Es una entrega total e incondicional de uno mismo al plan de Dios lo que motiva la auténtica radicalidad del discipulado evangélico, es decir, de lo que está en la base de una existencia vivida como respuesta generosa a una llamada. El espíritu con el que don Beltrami vivió su vida está bien expresado por este testimonio relatado por uno de sus compañeros que, mientras se compadecía de él por su enfermedad, fue interrumpido por Beltrami en estos términos: “Déjalo, dijo, Dios sabe lo que hace; a cada uno le corresponde aceptar su lugar y en eso ser un verdadero salesiano. Vosotros otros sanos trabajáis, yo enfermo sufro y rezo”, tan convencido estaba de ser un verdadero imitador de Don Bosco.

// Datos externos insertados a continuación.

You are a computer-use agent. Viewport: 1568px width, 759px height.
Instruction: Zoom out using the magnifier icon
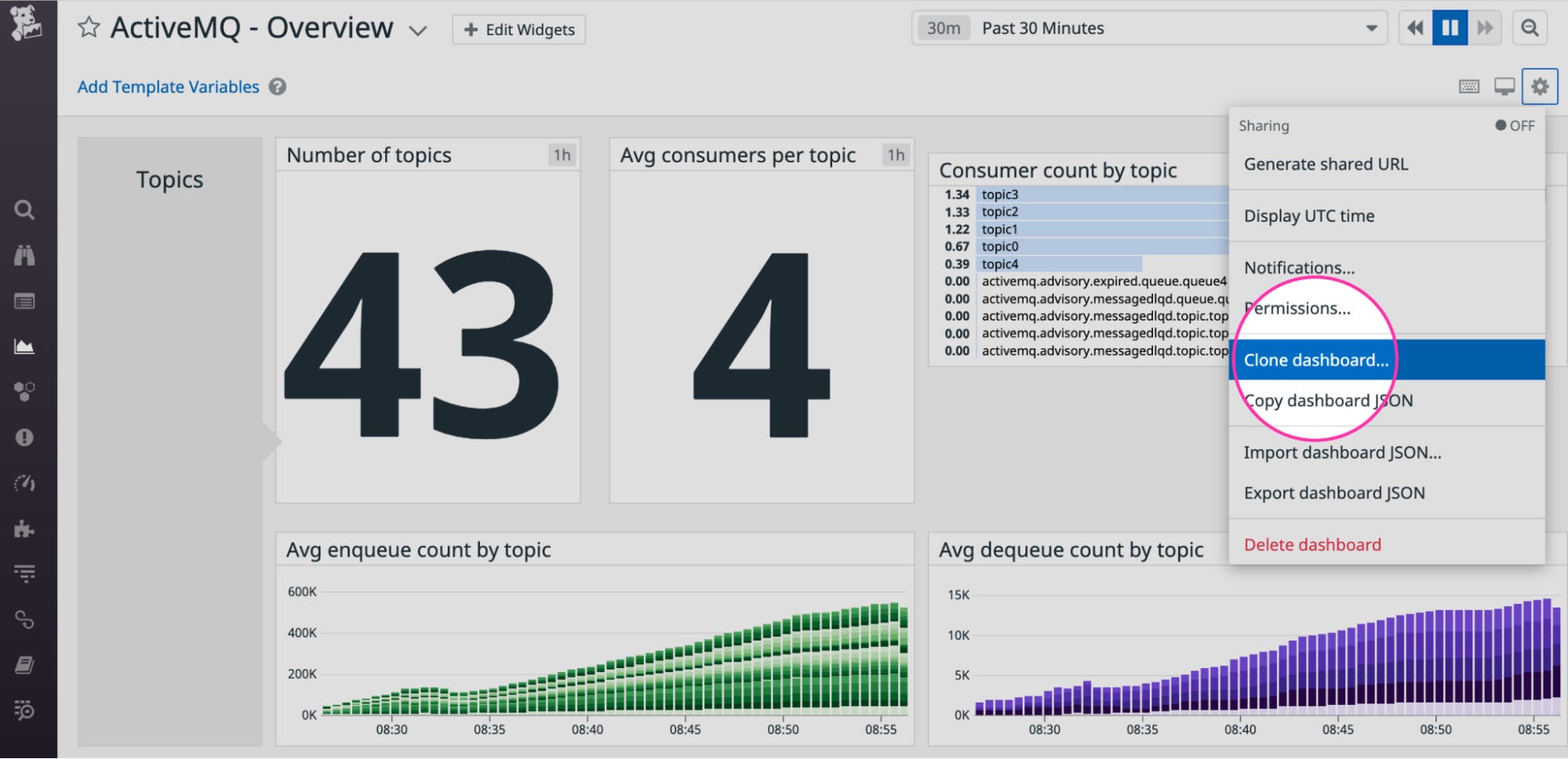[x=1530, y=28]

Por supuesto, no es fácil captar un secreto así, una perla tan preciosa. No fue fácil para don Barberis, que lo conoció seriamente durante diez años como director espiritual; no fue fácil para la tradición salesiana, que fue marginando a esta figura; tampoco es fácil para nosotros hoy y para todo un contexto cultural y antropológico que tiende a marginar el mensaje cristiano, especialmente en su núcleo de obra redentora que pasa por el escándalo de la humillación, la pasión y la cruz. “Describiendo las virtudes singulares de un hombre que vivió siempre encerrado en una casa religiosa, y, en sus años más importantes, en una pequeña habitación, sin poder siquiera bajar las escaleras, a causa de su enfermedad, de un hombre de tal humildad que se deshizo cuidadosamente de todos aquellos documentos que hubieran podido dar a conocer sus virtudes, y que procuró evitar que se filtrara una sombra de sus altos sentidos piadosos; De alguien que, ante los que querían y ante los que no querían, se proclamaba un gran pecador mencionando sus innumerables pecados, mientras que siempre se le había tenido por el mejor en cualquier escuela y colegio al que se hubiera presentado, es un trabajo no sólo difícil, sino casi imposible”. La dificultad para captar el perfil virtuoso depende del hecho de que tales virtudes no eran conspicuas ni estaban apoyadas por hechos externos particulares que llamaran la atención o despertaran admiración.